Y ahora nos dirigimos a la Virgen María, que con corazón humilde y transparente ha hecho de toda su vida un don para Dios y para su pueblo.
Queridos hermanos y hermanas,
sigo con preocupación las noticias que llegan desde la región del Cuerno de África, en particular de Etiopía, sacudida por un conflicto que se prolonga desde hace más de un año y que ha causado numerosas víctimas y una grave crisis humanitaria. Invito a todos a la oración por esa población tan duramente probada, y renuevo mi llamamiento para que prevalezcan la concordia fraterna y el camino pacífico del diálogo.
Y aseguro mi oración también por las víctimas del incendio que siguió a una explosión de carburante, en la periferia de Freetown, capital de Sierra Leona.
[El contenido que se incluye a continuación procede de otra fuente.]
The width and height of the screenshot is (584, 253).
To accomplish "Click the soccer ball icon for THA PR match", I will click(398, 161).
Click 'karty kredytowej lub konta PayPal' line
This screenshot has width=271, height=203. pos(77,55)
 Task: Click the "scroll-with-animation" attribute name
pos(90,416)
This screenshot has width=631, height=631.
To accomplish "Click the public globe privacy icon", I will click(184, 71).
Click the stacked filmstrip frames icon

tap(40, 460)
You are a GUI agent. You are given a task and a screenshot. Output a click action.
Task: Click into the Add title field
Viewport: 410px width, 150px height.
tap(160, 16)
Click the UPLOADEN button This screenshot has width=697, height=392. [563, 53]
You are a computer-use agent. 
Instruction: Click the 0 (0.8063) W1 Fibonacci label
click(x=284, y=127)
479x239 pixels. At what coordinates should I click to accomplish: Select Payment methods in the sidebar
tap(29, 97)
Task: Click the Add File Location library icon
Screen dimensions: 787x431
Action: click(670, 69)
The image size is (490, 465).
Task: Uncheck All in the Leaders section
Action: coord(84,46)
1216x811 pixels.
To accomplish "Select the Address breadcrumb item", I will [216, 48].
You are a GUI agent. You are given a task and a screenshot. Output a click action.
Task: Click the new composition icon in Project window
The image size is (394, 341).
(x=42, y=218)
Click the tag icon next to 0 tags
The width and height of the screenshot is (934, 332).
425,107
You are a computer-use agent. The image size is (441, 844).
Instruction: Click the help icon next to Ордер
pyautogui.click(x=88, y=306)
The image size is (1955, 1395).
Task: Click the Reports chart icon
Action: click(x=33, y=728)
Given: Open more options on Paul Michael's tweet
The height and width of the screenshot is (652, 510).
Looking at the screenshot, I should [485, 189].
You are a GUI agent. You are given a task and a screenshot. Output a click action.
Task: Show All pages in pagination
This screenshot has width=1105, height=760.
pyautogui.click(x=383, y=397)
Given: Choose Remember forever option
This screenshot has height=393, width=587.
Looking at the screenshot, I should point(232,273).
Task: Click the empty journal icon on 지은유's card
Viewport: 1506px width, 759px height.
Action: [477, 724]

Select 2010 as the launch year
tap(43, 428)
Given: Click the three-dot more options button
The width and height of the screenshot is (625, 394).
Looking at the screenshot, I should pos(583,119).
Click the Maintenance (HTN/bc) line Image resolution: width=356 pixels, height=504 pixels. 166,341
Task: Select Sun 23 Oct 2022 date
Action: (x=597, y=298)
Ayer en Manresa, España, fueron proclamados beatos tres mártires de la fe, pertenecientes a la Orden de los franciscanos menores capuchinos: Benet de Santa Coloma de Gramenet, Josep Oriol de Barcelona e Domènech de Sant Pere de Riudebitlles. Fueron asesinados en el periodo de la persecución religiosa del siglo pasado en España, demostrando ser mansos y valientes testigos de Cristo. Su ejemplo ayude a los cristianos de hoy a permanecer fieles a la propia vocación, también en los momentos de prueba. ¡Un aplauso a estos nuevos beatos!
Os saludo a todos vosotros, queridos fieles de Roma y peregrinos de varios países, en particular a los que han venido de Estados Unidos de América y de Portugal. Saludo a los grupos de fieles de Prato y de Foligno; y a los jóvenes de la Profesión de fe de Bresso.
A todos os deseo un feliz domingo. Y por favor, no os olvidéis de rezar por mí. ¡Buen almuerzo y hasta pronto!